▶ **Problem details**: I'd like the data below restated word for word, with the pictures left out.
Exercise data: Begin
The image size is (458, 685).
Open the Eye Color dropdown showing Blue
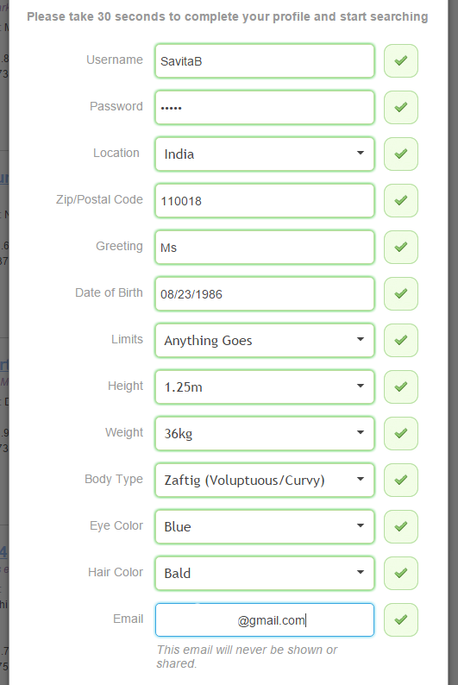pos(265,527)
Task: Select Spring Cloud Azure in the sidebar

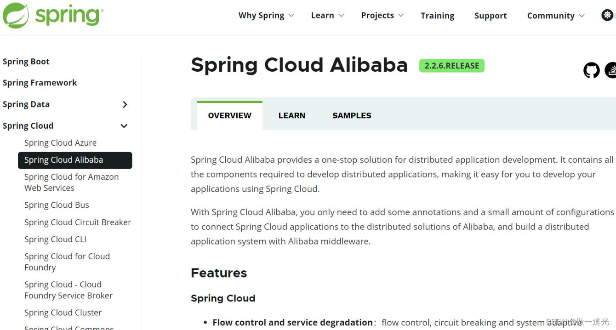Action: 60,142
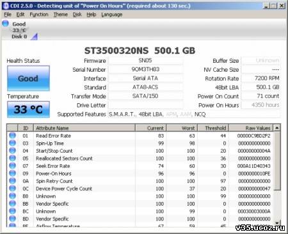Click the blue triangle next to Disk 0

coord(34,37)
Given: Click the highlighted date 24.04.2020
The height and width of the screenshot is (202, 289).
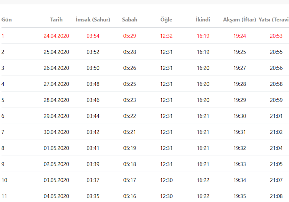Looking at the screenshot, I should pyautogui.click(x=56, y=36).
Exercise data: End
▶ **The answer**:
The image size is (458, 685).
Open the Eye Color dropdown showing Blue
pos(265,527)
Task: Select Spring Cloud Azure in the sidebar

Action: 60,142
Click the blue triangle next to Disk 0

coord(34,37)
Given: Click the highlighted date 24.04.2020
The height and width of the screenshot is (202, 289).
Looking at the screenshot, I should pyautogui.click(x=56, y=36).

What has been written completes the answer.